### Your instructions
Every line of the records below from the line with "[Open je verlanglijstje] (708, 22)" up to and including the line with "Verfügbarkeit (743, 170)" must be reproduced exactly, and no line outside that range.

### Data records
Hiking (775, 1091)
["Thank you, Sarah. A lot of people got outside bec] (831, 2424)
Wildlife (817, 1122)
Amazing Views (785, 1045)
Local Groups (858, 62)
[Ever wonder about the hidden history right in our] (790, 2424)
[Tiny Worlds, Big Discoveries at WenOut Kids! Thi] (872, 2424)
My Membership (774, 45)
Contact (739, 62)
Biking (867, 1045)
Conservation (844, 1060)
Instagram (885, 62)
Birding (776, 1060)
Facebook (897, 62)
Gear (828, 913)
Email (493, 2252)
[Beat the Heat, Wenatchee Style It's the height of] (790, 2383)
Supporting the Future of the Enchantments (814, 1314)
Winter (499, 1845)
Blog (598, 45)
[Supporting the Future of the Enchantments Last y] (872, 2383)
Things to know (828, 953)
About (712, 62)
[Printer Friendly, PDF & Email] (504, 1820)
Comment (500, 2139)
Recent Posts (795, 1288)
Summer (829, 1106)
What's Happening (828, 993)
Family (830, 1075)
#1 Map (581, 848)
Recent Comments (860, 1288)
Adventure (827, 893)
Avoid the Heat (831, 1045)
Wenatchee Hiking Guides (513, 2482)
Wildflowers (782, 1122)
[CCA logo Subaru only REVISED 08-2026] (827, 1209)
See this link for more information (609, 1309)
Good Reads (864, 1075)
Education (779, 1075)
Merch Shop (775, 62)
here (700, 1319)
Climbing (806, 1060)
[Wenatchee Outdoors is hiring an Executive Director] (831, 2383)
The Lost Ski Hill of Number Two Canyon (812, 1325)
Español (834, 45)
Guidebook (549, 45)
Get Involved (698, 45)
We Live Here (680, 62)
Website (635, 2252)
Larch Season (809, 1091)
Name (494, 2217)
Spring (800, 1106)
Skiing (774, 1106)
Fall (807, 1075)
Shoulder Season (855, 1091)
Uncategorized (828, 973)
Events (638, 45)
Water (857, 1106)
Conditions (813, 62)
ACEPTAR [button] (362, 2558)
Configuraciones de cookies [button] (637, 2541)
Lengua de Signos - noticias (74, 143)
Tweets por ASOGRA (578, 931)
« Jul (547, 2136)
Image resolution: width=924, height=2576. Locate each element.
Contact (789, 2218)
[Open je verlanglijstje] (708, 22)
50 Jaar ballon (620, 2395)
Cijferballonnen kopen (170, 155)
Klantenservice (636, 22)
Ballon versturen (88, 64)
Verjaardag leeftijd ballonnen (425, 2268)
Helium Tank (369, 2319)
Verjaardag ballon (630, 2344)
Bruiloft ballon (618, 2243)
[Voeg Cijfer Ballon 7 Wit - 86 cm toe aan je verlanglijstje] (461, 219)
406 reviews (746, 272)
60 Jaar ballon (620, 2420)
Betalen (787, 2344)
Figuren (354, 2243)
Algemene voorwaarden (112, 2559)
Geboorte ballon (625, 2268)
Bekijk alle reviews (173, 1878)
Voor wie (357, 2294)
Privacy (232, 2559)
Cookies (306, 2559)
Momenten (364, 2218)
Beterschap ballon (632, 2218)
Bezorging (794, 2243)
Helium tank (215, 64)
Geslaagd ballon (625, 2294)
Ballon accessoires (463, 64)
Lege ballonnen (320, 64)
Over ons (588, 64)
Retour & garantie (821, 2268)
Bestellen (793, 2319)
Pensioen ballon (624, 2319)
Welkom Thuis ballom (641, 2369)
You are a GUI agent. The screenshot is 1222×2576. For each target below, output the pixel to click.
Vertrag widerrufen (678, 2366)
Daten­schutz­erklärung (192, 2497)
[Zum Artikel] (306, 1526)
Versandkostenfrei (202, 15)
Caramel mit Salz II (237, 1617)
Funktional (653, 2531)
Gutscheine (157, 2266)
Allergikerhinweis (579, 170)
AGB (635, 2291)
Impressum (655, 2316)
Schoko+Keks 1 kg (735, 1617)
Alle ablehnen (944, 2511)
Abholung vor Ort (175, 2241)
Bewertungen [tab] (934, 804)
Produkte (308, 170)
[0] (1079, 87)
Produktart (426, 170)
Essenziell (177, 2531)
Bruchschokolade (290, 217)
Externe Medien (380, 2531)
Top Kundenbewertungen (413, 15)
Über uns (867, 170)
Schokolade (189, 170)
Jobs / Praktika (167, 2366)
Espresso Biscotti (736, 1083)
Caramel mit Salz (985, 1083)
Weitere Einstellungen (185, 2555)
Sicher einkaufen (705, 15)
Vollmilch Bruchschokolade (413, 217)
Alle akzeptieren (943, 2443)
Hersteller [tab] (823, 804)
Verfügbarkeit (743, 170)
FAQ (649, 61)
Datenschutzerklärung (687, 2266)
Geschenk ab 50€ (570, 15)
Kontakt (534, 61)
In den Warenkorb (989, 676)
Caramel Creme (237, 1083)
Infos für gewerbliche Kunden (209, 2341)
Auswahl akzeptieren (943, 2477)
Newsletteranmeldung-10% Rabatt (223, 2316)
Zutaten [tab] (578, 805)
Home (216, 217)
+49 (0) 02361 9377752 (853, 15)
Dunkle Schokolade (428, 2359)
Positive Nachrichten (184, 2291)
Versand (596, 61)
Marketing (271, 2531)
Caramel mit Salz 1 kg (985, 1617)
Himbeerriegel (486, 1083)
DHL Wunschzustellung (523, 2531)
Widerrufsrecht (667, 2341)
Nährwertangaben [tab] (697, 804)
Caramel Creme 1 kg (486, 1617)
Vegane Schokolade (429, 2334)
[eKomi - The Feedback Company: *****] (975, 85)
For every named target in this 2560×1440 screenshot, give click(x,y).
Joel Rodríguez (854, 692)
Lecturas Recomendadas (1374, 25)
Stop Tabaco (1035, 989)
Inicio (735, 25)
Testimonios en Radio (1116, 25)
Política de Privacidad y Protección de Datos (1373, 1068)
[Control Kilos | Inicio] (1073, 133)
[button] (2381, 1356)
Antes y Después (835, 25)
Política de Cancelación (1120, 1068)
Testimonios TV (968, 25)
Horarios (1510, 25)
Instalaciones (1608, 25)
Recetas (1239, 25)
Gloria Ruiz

### Result for this task
[Open je verlanglijstje] (708, 22)
50 Jaar ballon (620, 2395)
Cijferballonnen kopen (170, 155)
Klantenservice (636, 22)
Ballon versturen (88, 64)
Verjaardag leeftijd ballonnen (425, 2268)
Helium Tank (369, 2319)
Verjaardag ballon (630, 2344)
Bruiloft ballon (618, 2243)
[Voeg Cijfer Ballon 7 Wit - 86 cm toe aan je verlanglijstje] (461, 219)
406 reviews (746, 272)
60 Jaar ballon (620, 2420)
Betalen (787, 2344)
Figuren (354, 2243)
Algemene voorwaarden (112, 2559)
Geboorte ballon (625, 2268)
Bekijk alle reviews (173, 1878)
Voor wie (357, 2294)
Privacy (232, 2559)
Cookies (306, 2559)
Momenten (364, 2218)
Beterschap ballon (632, 2218)
Bezorging (794, 2243)
Helium tank (215, 64)
Geslaagd ballon (625, 2294)
Ballon accessoires (463, 64)
Lege ballonnen (320, 64)
Over ons (588, 64)
Retour & garantie (821, 2268)
Bestellen (793, 2319)
Pensioen ballon (624, 2319)
Welkom Thuis ballom (641, 2369)
You are a GUI agent. The screenshot is 1222×2576. For each target below, output the pixel to click.
Vertrag widerrufen (678, 2366)
Daten­schutz­erklärung (192, 2497)
[Zum Artikel] (306, 1526)
Versandkostenfrei (202, 15)
Caramel mit Salz II (237, 1617)
Funktional (653, 2531)
Gutscheine (157, 2266)
Allergikerhinweis (579, 170)
AGB (635, 2291)
Impressum (655, 2316)
Schoko+Keks 1 kg (735, 1617)
Alle ablehnen (944, 2511)
Abholung vor Ort (175, 2241)
Bewertungen [tab] (934, 804)
Produkte (308, 170)
[0] (1079, 87)
Produktart (426, 170)
Essenziell (177, 2531)
Bruchschokolade (290, 217)
Externe Medien (380, 2531)
Top Kundenbewertungen (413, 15)
Über uns (867, 170)
Schokolade (189, 170)
Jobs / Praktika (167, 2366)
Espresso Biscotti (736, 1083)
Caramel mit Salz (985, 1083)
Weitere Einstellungen (185, 2555)
Sicher einkaufen (705, 15)
Vollmilch Bruchschokolade (413, 217)
Alle akzeptieren (943, 2443)
Hersteller [tab] (823, 804)
Verfügbarkeit (743, 170)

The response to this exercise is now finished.